An exact transcription of all the data is required; the pictures are to be left out.

(DATASET CONTENT)

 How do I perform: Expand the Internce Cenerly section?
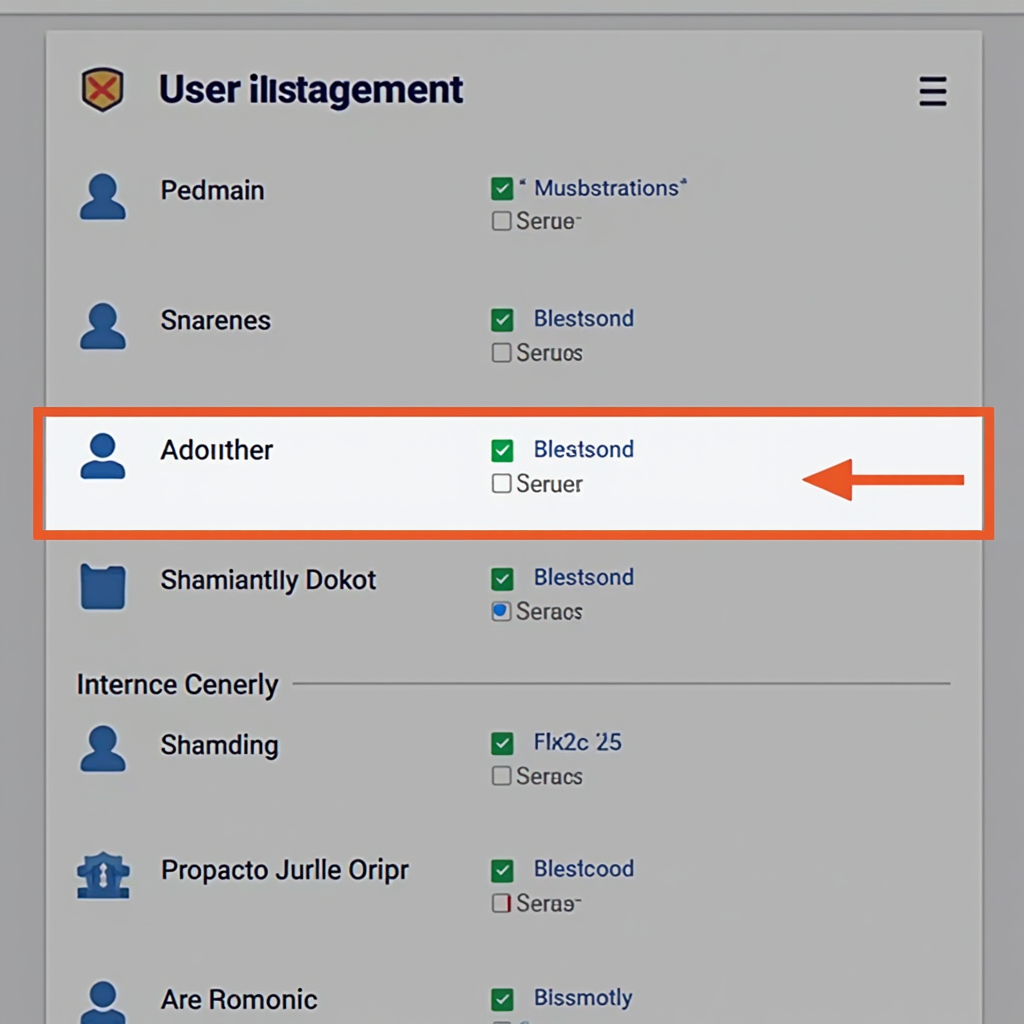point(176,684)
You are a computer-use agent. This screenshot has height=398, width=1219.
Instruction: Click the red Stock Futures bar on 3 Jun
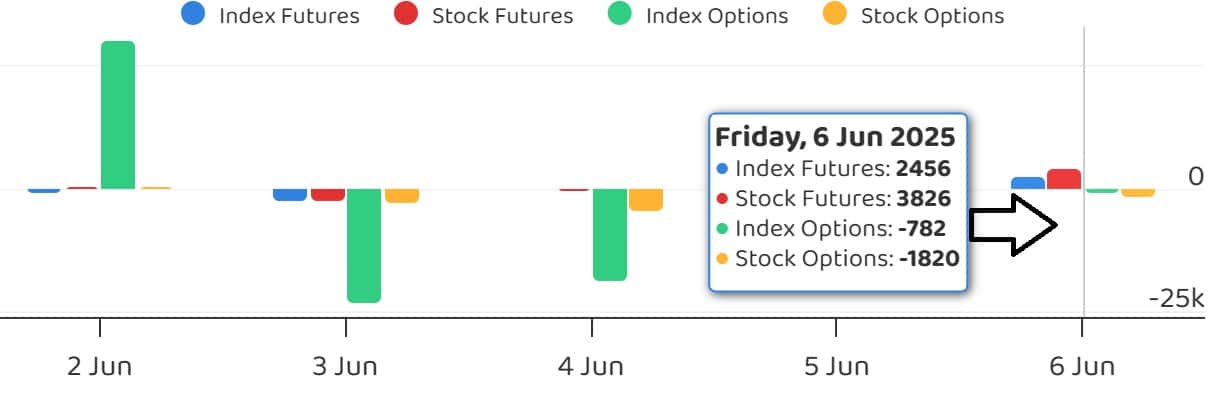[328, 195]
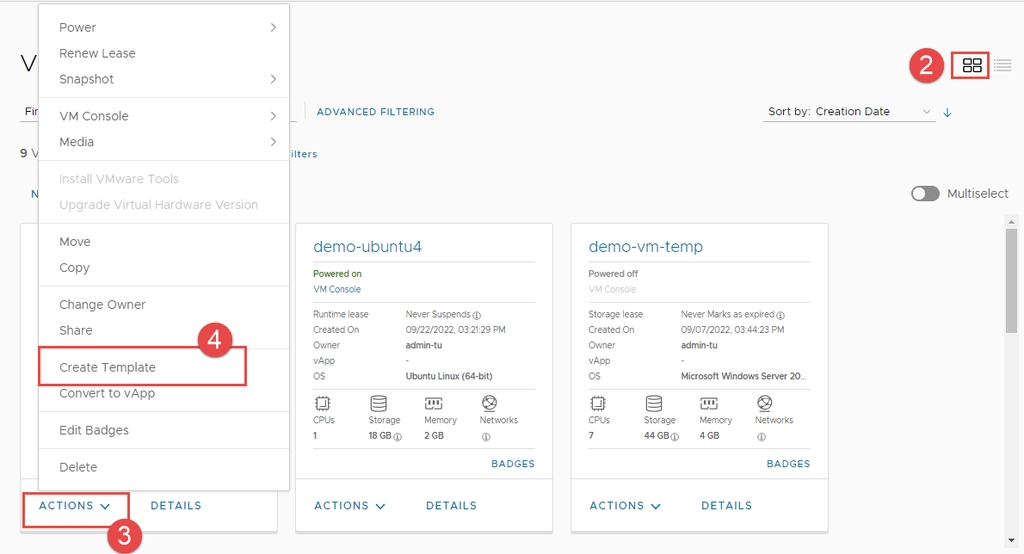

(End DATASET CONTENT)

TASK RESPONSE:
 How do I perform: Expand the Internce Cenerly section?
point(176,684)
You are a computer-use agent. This screenshot has height=398, width=1219.
Instruction: Click the red Stock Futures bar on 3 Jun
[328, 195]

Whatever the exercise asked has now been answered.